I need to speak to my father, but I don't know how. He's done a lot of bad things, but I know, somewhere in the deep recesses of my mind, that he loves me. But I'm so upset by his mere presence that I can't even speak to him. The problem is that he doesn't have much time left on this Earth, so what do I do? Do I go with the path of least resistance, the one that will tear me up less? Or do I potentially derail my sanity for a week and go see him anyway?
I would say that you should definitely see him, but that isn’t necessarily true. If you love him, or ever loved him, then you should definitely see him. Otherwise, he is dead already and you should move on with your life.
I'm not exactly sure why I'm posting this here. I've been lurking on this board so long that I feel like I know a lot of you, even if I don't post very much. I'm sorry to whine...sometimes venting helps me figure things out.
I know what you mean. =)
My current wish? I want to get a book published. I've written the book, been turned down five times by publishers, only to have the most recent publisher send it back to me three times asking me to revise parts of the story. I want to believe that they're interested and may eventually pick up the text, but I don't dare get my hopes up.
I’m a writer too, as I said before. One of the hardest lessons to learn in this trade is not to take defeat personally. Even if you get rejected fifty times, you will still be in good company. It takes a lot of patience and a very thick skin to get published.
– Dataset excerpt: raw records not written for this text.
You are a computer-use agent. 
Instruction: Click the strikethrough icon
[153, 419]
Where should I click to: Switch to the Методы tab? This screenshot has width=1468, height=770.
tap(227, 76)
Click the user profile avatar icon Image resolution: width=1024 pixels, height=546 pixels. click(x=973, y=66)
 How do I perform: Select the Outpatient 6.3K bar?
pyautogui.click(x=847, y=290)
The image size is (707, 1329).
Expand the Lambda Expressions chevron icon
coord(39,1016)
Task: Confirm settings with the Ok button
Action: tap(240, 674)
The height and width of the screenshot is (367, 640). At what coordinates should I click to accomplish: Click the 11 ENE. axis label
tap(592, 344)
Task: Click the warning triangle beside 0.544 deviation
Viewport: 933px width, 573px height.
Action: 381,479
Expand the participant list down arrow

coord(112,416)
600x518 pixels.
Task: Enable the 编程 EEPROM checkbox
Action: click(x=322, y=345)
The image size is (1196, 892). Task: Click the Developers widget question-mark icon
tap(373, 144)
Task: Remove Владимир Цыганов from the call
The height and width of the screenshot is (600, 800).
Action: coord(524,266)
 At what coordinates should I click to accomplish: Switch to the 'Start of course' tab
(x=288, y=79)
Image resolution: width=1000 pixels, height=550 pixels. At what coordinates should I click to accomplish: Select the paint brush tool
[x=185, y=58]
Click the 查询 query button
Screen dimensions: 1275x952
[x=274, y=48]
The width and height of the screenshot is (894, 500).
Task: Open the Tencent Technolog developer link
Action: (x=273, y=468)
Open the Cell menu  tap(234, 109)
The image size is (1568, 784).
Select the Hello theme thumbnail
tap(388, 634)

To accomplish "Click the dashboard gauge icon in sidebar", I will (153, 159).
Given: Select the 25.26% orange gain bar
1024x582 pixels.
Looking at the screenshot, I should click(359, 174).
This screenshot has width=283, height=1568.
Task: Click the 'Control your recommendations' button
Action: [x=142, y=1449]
Being rejected is not a statement about your character or abilities as a writer. It is the consequence of participating in a prohibitively competitive industry. Besides, the people judging your submissions may themselves not have the best judgment, or they may be under orders to look for a certain style of writing. Whatever! When you do get published, you can stick your tongue out at them. And if you ever make it to J.K. Rowling status, you can use your money to become the next Stalin and RULE THEM ALL!!
In the meantime, work on your craft. Write more, and write better. Then submit those pieces for publication as well. Be sure to blog, and write to newspapers or magazines to inquire about getting your work published. Try to build up a little bit of a name for yourself online. Remember, if you start your own website, you’re guaranteed to get published there, any time you want. And, who knows! Maybe some people will even read it. If they do, maybe they’ll like it and stick around. They’ll become your loyal fans. They will go to your readings. They’ll buy your t-shirts. They’ll take bullets for you. It can only help, when you’re submitting your pieces to the big publishers, to be able to mention that you have three thousand rabid fans.
Good luck! Maybe you’ll treat us to a sample of your non-Chronoverse creative writing on the Compendium sometime? Seriously! Whoever you are, behind that screen name, I’m glad you’re here. Thanks for venting.